Coronavirus poses a heightened risk to those without access to proper sanitation measures, the ability to self-isolate, or the means to receive a diagnostic test and subsequent health care. That includes the substantial amount of incarcerated people in the U.S. Now, to curb the spread of coronavirus, some jails across the country are releasing people ahead of their scheduled re-entry date.
"Local officials’ responses have run the gamut," the Marshall Project reported, explaining that county officials — including sheriff's offices, public defenders, district attorneys, and prosecutors — are working together at unprecedented speeds to come up with ways to reduce risk of exposure for those who are incarcerated. The efforts include releasing non-violent offenders, releasing elderly prisoners, halting new criminal proceedings, and declining to prosecute any new cases.
In Los Angeles, the county with the largest jail system in the country, nearly 17,000 people are "caged in brutal conditions, without adequate access to medical care or basic hygiene needs, like soap and water," advocates Ivette Alé and Eunisses Hernandez wrote in an op-ed for Mic. "The jails currently operate at 136% capacity, exacerbating the spread of disease among an already medically vulnerable population."
In order to curb the spread of coronavirus in its jails, public information officer Deputy Ed Luna tells Mic that as of March 23, LA County has released 1,700 individuals who are "low-level offenders," in other words those convicted of non-violent offendses who have 30 days or less left to serve on their sentence. Luna says that this is a precautionary measure, as there are no reports of an individual in the county's jail testing positive for COVID-19.
While county-level changes have the ability to impact local populations, New Jersey said earlier this week that it would begin statewide operations to release jailed individuals, acknowledging the "profound risk posed to people in correctional facilities" by the spread of coronavirus. Anyone serving a county jail sentence as a "condition of probation" or because of a "municipal court conviction" is eligible for release.
The state's order, according to The New York Times, came after weekend hearings regarding the potential public health impact of not taking swift action and could lead to the release of nearly 1,000 people. Gurbir Grewal, the New Jersey attorney general, said that coronavirus is "the most significant public health emergency in our state’s history."
But not all states have been as responsive.
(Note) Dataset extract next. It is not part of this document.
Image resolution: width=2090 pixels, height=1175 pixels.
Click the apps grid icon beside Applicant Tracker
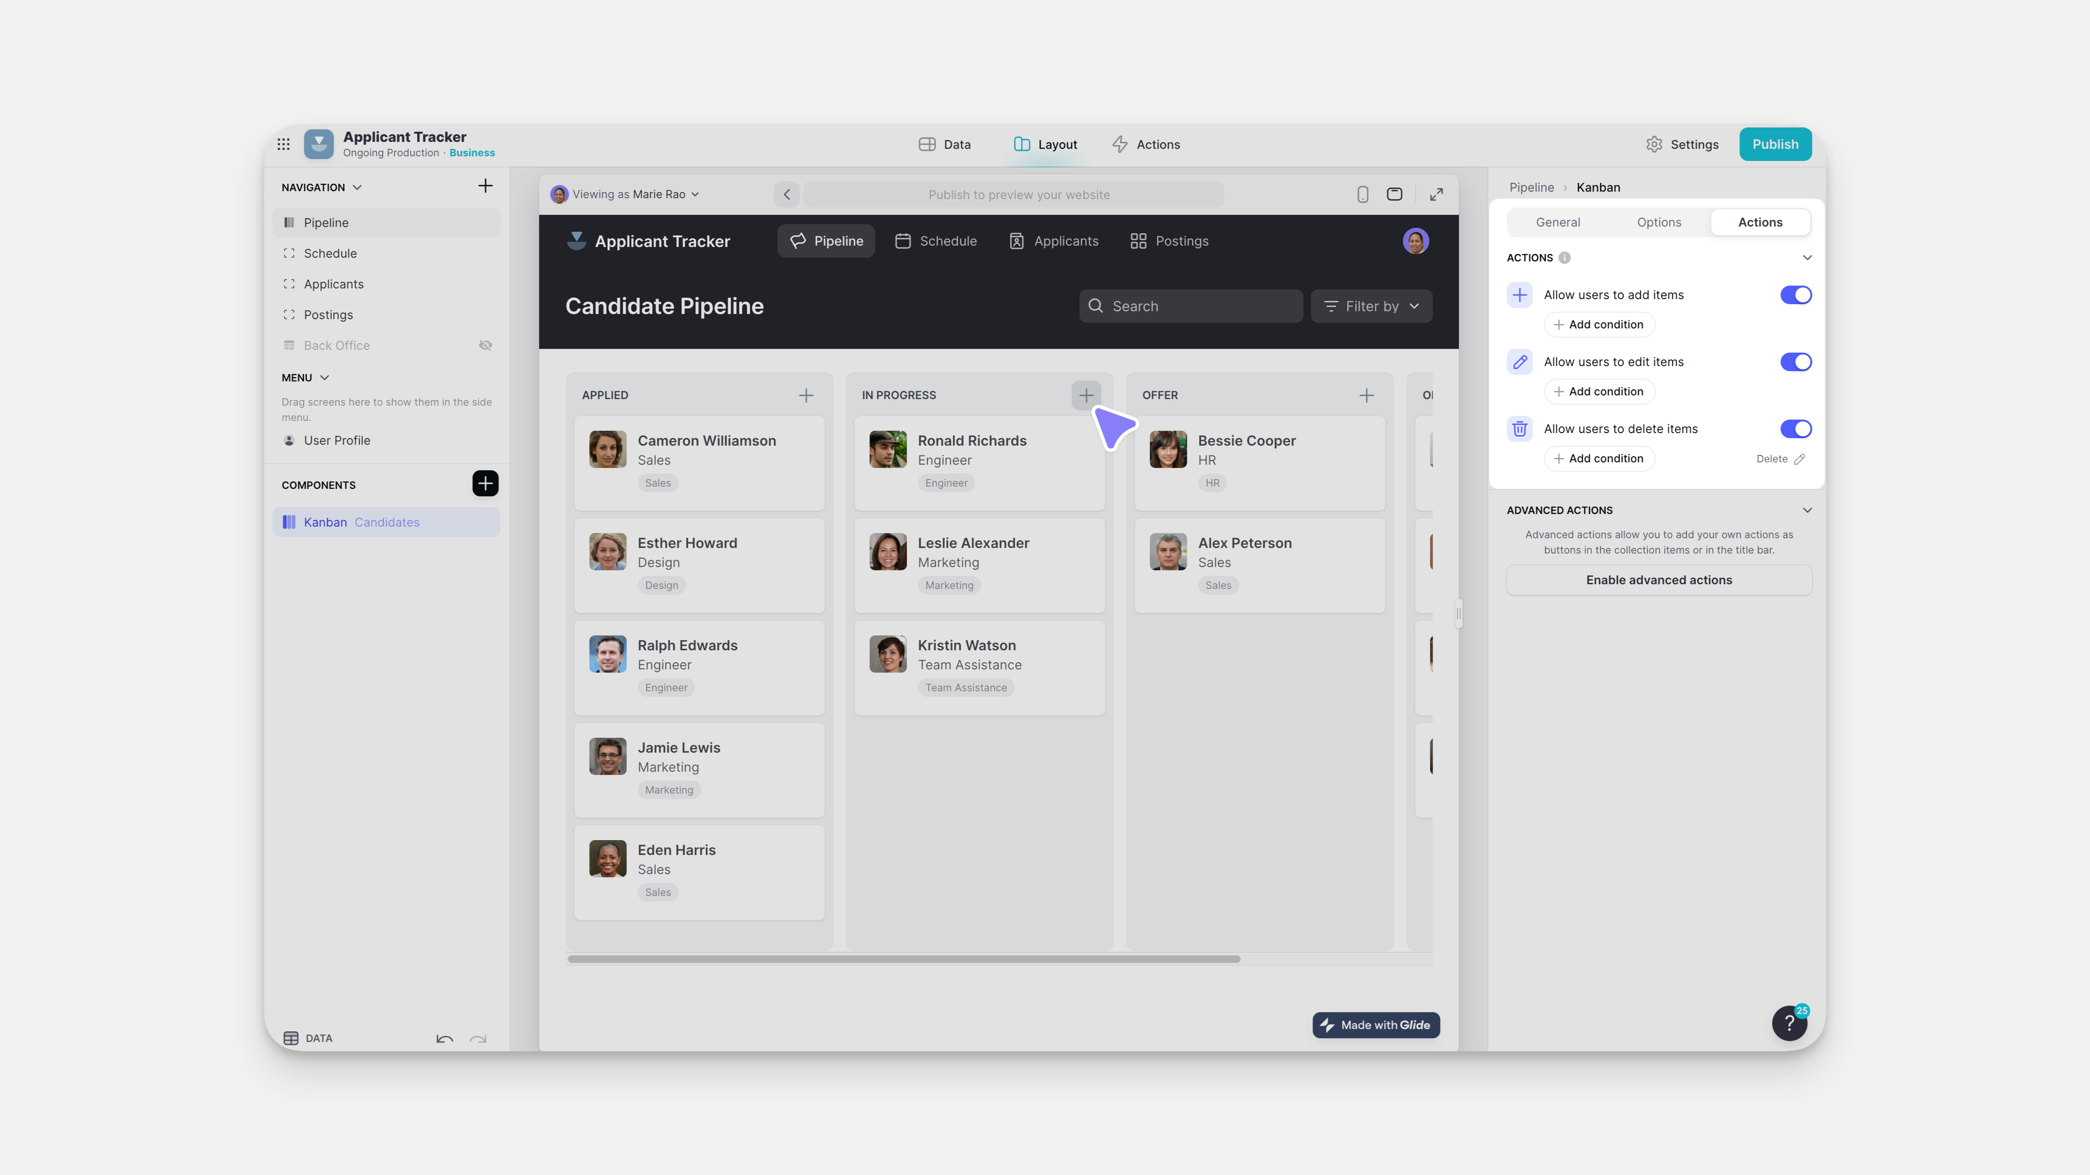(x=283, y=144)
Advocates in New York have been calling for the release of prisoners who are immunocompromised, elderly, and or serving based on low-level convictions from Rikers Island jail, which is notorious for its poor conditions and overcrowding. Last week, Ross MacDonald, the Rikers Island chief physician, wrote starkly of the jail's unpreparedness for a coronavirus outbreak in a tweet: "We cannot socially distance dozens of elderly men living in a dorm, sharing a bathroom. Think of a cruise ship recklessly boarding more passengers each day." This week, there have been 52 cases of coronavirus reported at Rikers.
The work to release incarcerated folks is slow-moving in New York. A judge charged with overseeing Rikers releases approved 87 cases, but as of Monday morning, only 23 people had been freed. The NYC Board of Corrections, a civilian oversight body, published a letter on March 21 detailing the potential risk and the efforts New York City Mayor Bill de Blasio (D) could take to release vulnerable people or those detained for administrative reasons. Both de Blasio and New York Gov. Andrew Cuomo (D) have yet to offer guidance that would quickly address the ballooning crisis inside state jails.
Cuyahoga County, Ohio, home to the city of Cleveland, was actually one of the first counties to announce an effort to release people from jails in order to halt the spread of coronavirus. In its first week, the county released 700 individuals — over one-third of its total incarcerated population.
According to The Associated Press, Cuyahoga County judge Brendan Sheehan felt that releasing jailed individuals was crucial to public health. As Sheehan told AP: "We feel it’s not if this pandemic hits, but when it hits our jail."